El «milagro» del milagro.

También para llegar a los altares ha elegido Charles de Foucauld un camino atípico, «muy especial», como explicaba recientemente el postulador de la causa, el padre Maurice Bouvier, al semanario italiano «Jesus»: «Los tiempos de la causa se han alargado, se ha tardado mucho en reunir los documentos necesarios», afirma.

La muerte de Juan Pablo II, el Papa que lo habría llevado a los altares, ha pospuesto una vez más su beatificación. En cuanto al milagro necesario para la beatificación, «también se ha hecho esperar, y ha llegado casi por casualidad», afirma el padre Bouvier. Una mujer italiana, Giovanna Citeri, había sido curada de un cáncer de huesos en 1984 después de haberse encomendado a Charles de Foucauld, «porque creía que ya era santo».

 No lo quiso hacer público más allá de su parroquia hasta que se enteró de que no sólo no era santo, sino que el hermano Charles «necesitaba» un milagro para ser beatificado. Giovanna no lo dudó y relató enseguida su curación milagrosa al postulador. «Nada raro, tratándose del hermano Charles. Todo encaja con su estilo para hacer las cosas», añade Bouvier. Hoy, once congregaciones religiosas y ocho asociaciones de vida espiritual transmiten por todo el mundo su mensaje de amor y confianza.
   
La herencia de Foucauld.

Monseñor Claude Rault es obispo en el Sáhara argelino: «Para seguir la estela del hermano Charles en estos países del Magreb, debemos construir puentes con la población musulmana con un gran respeto por su fe, pero siendo a la vez, profundamente, lo que somos: discípulos de Jesús», afirmaba a «Jesus». «No somos muchos en esta diócesis del Sáhara: un centenar de sacerdotes, religiosos y religiosas y algún laico, pero intentamos acercarnos a este pueblo en la medida de lo posible.

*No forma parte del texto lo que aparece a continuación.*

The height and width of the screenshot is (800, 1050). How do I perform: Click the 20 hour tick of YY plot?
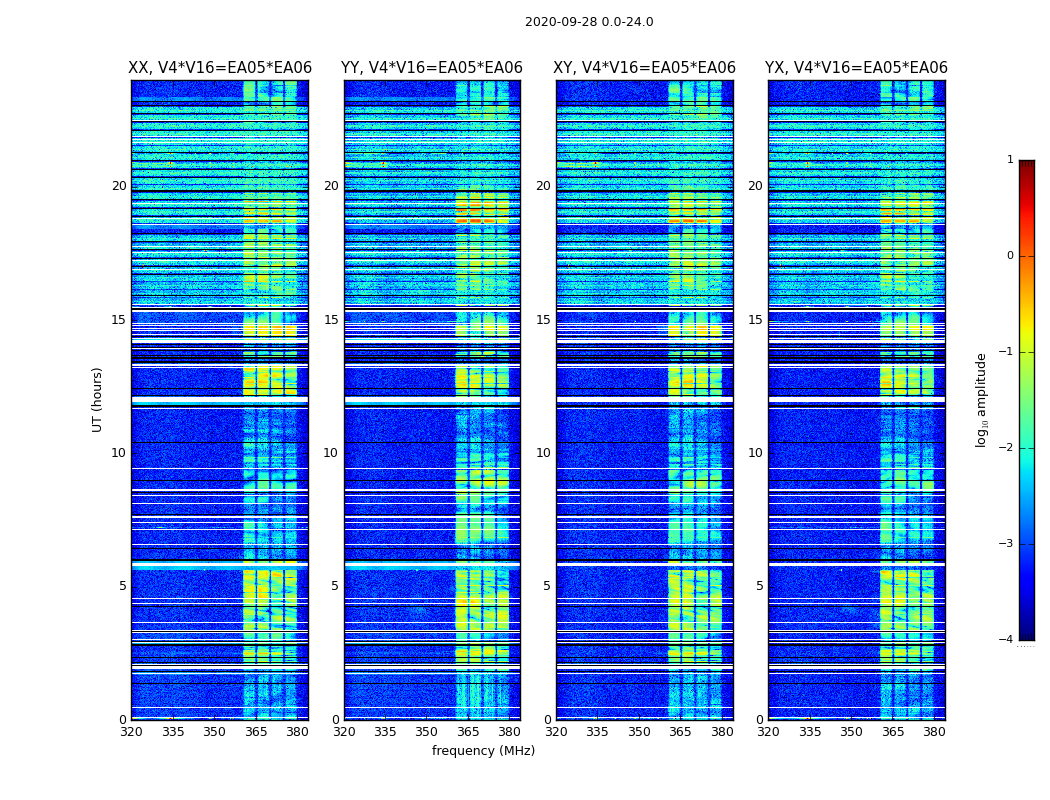click(x=331, y=185)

 Es necesario que nos bajemos del pedestal. Vivir en un país musulmán nos enseña la humildad, la confianza recíproca y el respeto al otro. Sólo partir de esta actitud se puede dialogar. Jesús se hace presente aquí a través de la humanidad de los que nos acogen, y nuestro lugar está rezando entre los que rezan, como artesanos de la paz, allá donde haya conflictos», asegura.

Es la herencia confiada del hermano Charles, hoy camino de los altares, que, entre otras cosas, escribió aquella hermosa «Oración de abandono»: «Padre mío, me abandono a Ti. Haz de mí lo que quieras. Lo que hagas de mí te lo agradezco, estoy dispuesto a todo. Que Tu voluntad se haga en mí y en todas tus criaturas, no deseo nada más. Pongo mi vida en Tus manos, Dios mío, con todo el amor de mi corazón, porque te amo, me entrego en Tus manos sin medida, con infinita confianza, porque Tu eres mi Padre».